Or, Let Them Eat Cake

By Michael S RosinPublished 3 years ago 8 min read
Tin Foil Shells
Photo by Jacob Thomas on Unsplash

As I think about today’s events, I’m reminded of when a rumor early on was spread that tin foil would repel the ‘nites. After the idea hit the mainstream, the conspiracy theorists, in their ephemeral vindication, strutted around in their hot glue-sealed foil suits. Later, the streets were littered with human shaped tin shells, complete with cake at the bottom. They were using carbon air filters, of course. Useless. You need silicone micro-mesh, if you can find it. Most of the factory chimney filters have been chopped up by now, the microscopic machines they had imprisoned having escaped long ago. Which is how we got to this point in the first place.

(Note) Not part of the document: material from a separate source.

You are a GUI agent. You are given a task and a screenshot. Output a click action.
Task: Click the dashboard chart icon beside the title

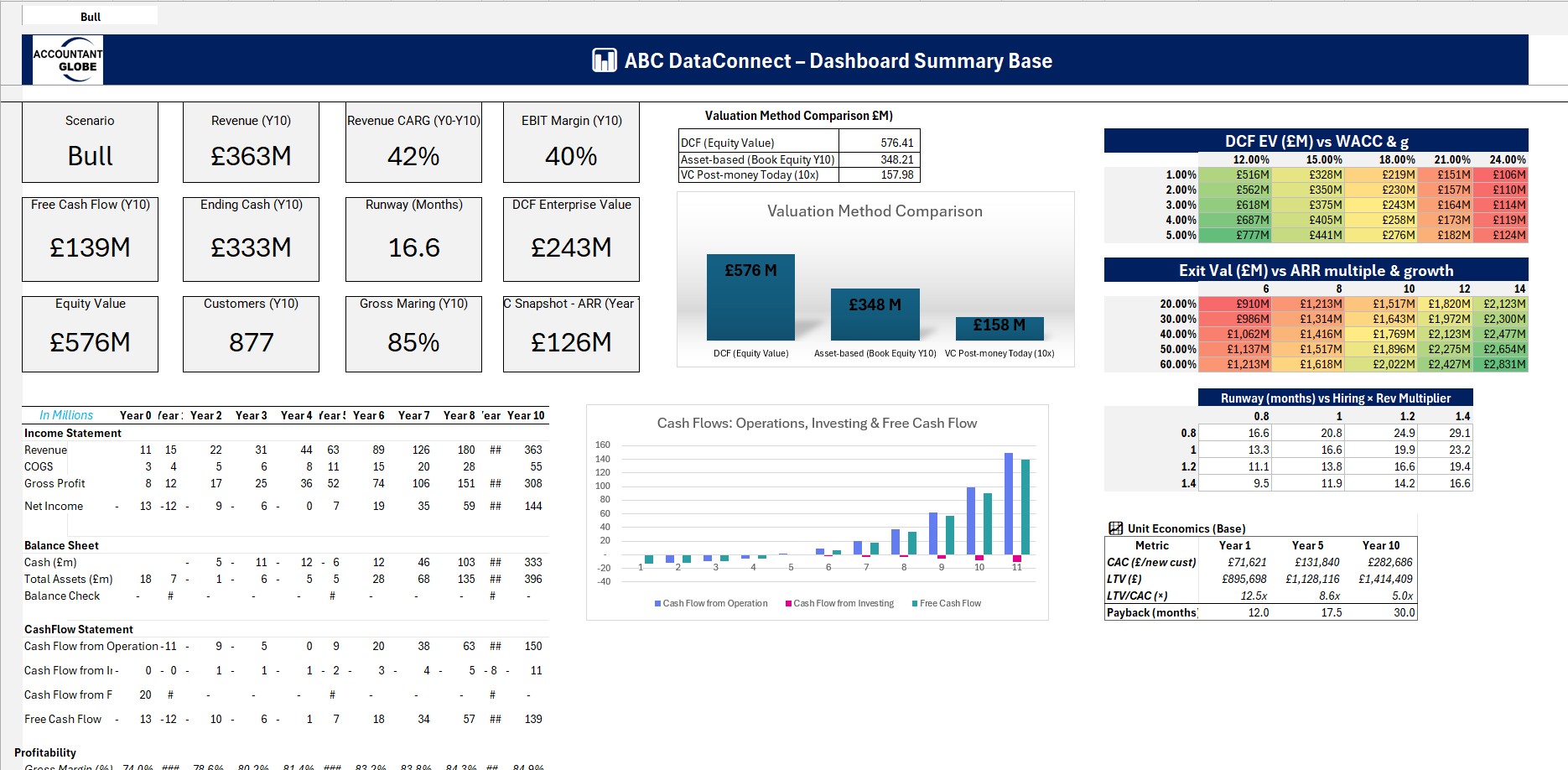pyautogui.click(x=604, y=60)
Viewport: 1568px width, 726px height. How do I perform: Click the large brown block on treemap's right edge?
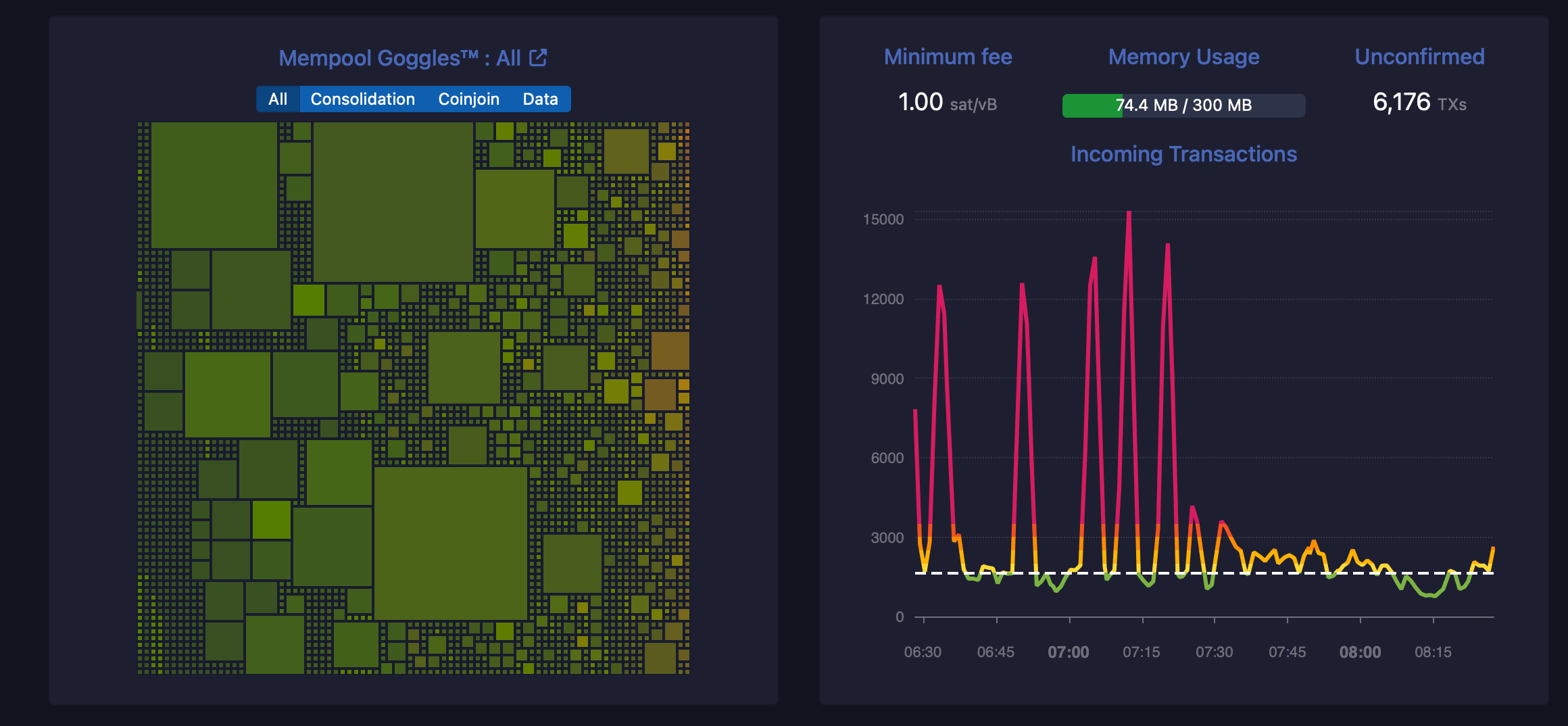pos(670,351)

My dim overhead light reflects dully off the battered gold heart-shaped locket sitting on my nightstand. It was Phil’s and I feel like I have some sort of responsibility over it, having bunked with him for as long as I have. He didn’t really get along with anyone else. It is difficult in any case to make friends, times being what they are. The ongoing trauma that’s in all of this. Nobody wants to get close to anyone anymore.

“I want to see the sun, Nan.” Phil told me yesterday evening.

“We do see the sun,” I said, “when we surface for cake and air.” I still don’t like calling it ‘cake’, like most people have gotten used to. There’s a sacrilegious note to it, a desecration. Not that those words those mean anything anymore. But ‘cake’ is the word people use, and I don’t have anything better to call it.

“That isn’t what I meant,” he snapped back at me. “I want to feel it, you know, on my skin. I miss the touch of sunlight almost as much as I miss Rita’s.” To illustrate his point, he shook the locket at me violently. I grabbed at it, like always, and he yanked it back with a wild look.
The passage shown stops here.